こんにちは。和尚です。
私はそんなに本を読まない人なのですが、ブログをするようになって約3か月。
おかげでネタや興味が湧いてきて、いろいろと読書するようになりました。といってもまずYouTubeなんかで本の紹介をザッと内容を聞いてから興味があるものをピックアップして購入する感じです。
今回は一見避けたいような難しい本だけど、すごく読みやすく、人生の糧になる本を紹介します。特に組織トップの方にはオススメです。

貞観政要
むかし中国には「唐」という国がありました。皇帝の名は「太宗(たいそう)」
結構戦争ばかりしている歴史の中国のなかで、唯一平和であったのがこの太宗が納めた時代だったそうです。最も素晴らしい時代だったので、後世の人たちはお手本にするためにある本が大変重宝されました。
その名は「貞観政要(じょうがんせいよう)」
めちゃくちゃとっつきにくい名前ですね(笑)いやいやこれがおもしろい!
「貞観」というのはこの時代の元号。「政要」は政治の記録ということです。
なにがすごいのかと言うと、皇帝である太宗に対して側近たちが諫(いさ)めまくる本なのです。
「諫める」というのは、上の者に歯に衣着せぬ意見をバンバンすること。「諫言(かんげん)」と言います。

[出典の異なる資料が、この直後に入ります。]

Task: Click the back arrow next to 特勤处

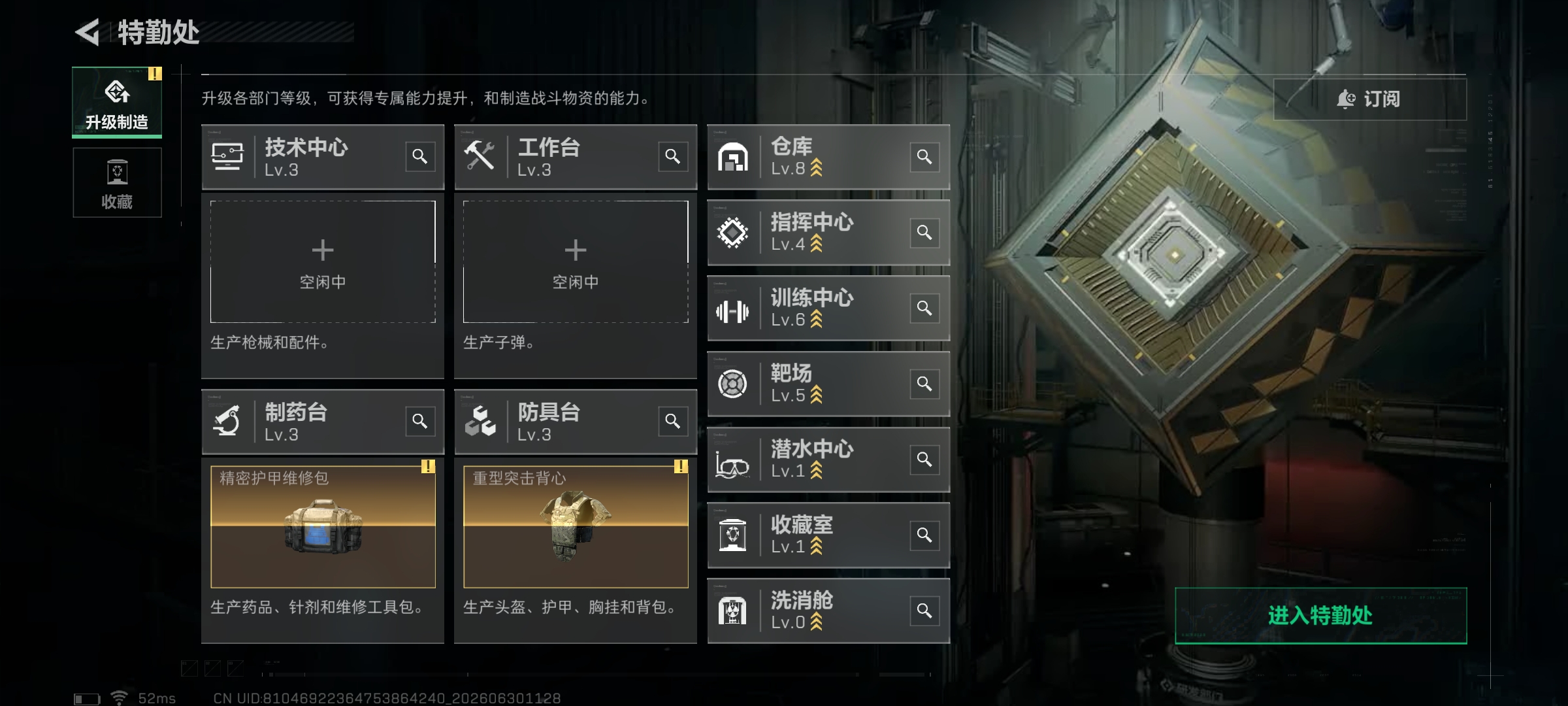Action: [x=88, y=33]
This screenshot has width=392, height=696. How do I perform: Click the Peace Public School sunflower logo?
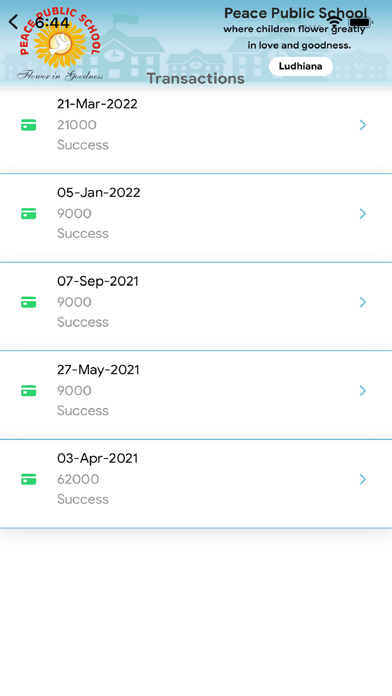(x=60, y=44)
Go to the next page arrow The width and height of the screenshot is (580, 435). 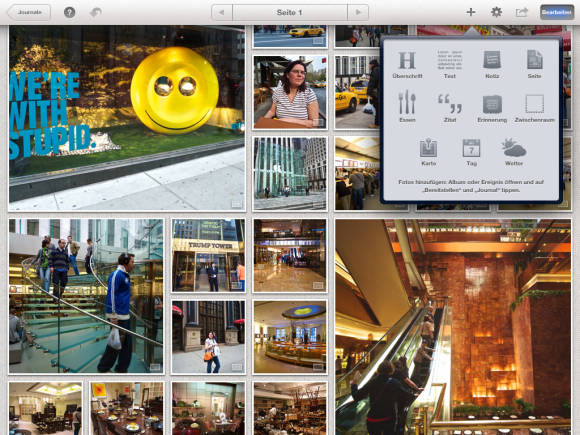click(x=358, y=12)
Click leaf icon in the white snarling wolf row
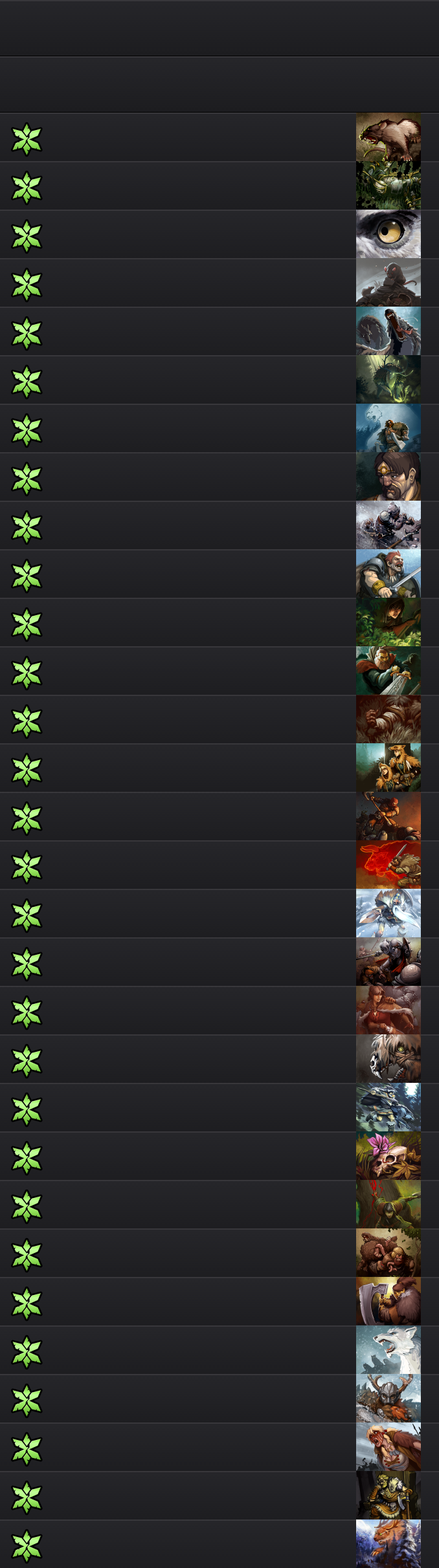The height and width of the screenshot is (1568, 439). click(x=27, y=1351)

現代でも社長や会長に意見をすれば、最悪クビぐらいですが、この時代、皇帝に意見をするということは死に値するような行為。歴代皇帝は自分が一番なので気に入らない者はすぐ死刑にし、まわりはYESマンだけが残り、結果皇帝の欲望や贅沢によって国が滅びるということがほとんどでした。
そうはならぬよう、太宗自ら自分を諫めてもらう役職を設けました。その名も「諫議大夫(かんぎたいふ)」
普通耳の痛いことを言う身近な人は敬遠したいもの。しかしあえてそんな側近を登用したのです。その心は民衆を想う気持ち。これが太宗の心の柱であったから。
そして最も太宗が信頼した「魏徴(ぎちょう)」という諫議大夫。なんと戦争前は敵軍の参謀だったそう。自分を殺そうとしていた者を登用する太宗の懐の深さ。二人は礼節と立場を守りながら、生涯家族や友以上の関係となったのです。
トップであるからこそ自分の行いに対して叱ってくれる人を要することが大事であると。「貞観政要」はまさに帝王学の金字塔であります。
この本を読みながら、私も今の自分を省みるきっかけとなっています。
しかし皇帝が諫めまくられるところを覗いてみたいとおもいませんか?
その一節をご紹介しましょう。

誹謗中傷?
ある長官が国政について激しく批判する内容を上書(主君などに意見を述べた書状を差し出すこと)した。
それを見た太宗はとてもショック。腹が立って非難と取り、処罰させようとした。
そこで魏徴がこう諫めた。
「上書きというものは古来手厳しいものであります。手厳しくなければ、君主の心を動かすことはできません。手厳しさは為にする非難に似ております。長官の場合、そのいずれであるかどうかとくとご検討ください。」
「よくぞ申してくれた。ありがたく思うぞ。」
太宗は上書した長官に褒美を賜った。
ちゃんと魏徴が叱っていますね。しかも検討してくださいと、太宗の力量を信じての諫め方です。すばらしい。
先ほども言った通り、皇帝を非難するということは死を覚悟してのこと。ここに気づかず、ただ自分への誹謗中傷と取れば、本来の政治とはかけ離れてしまうということを気づかされる諫言ですね。
現代では様々な厳しい言葉がありますが、これを諫言と取るか、誹謗中傷と取るかはやはり見分ける耳がないといけません。しかし信頼する人の言葉には特に耳を傾けるべきであると、この貞観政要で教えられるのです。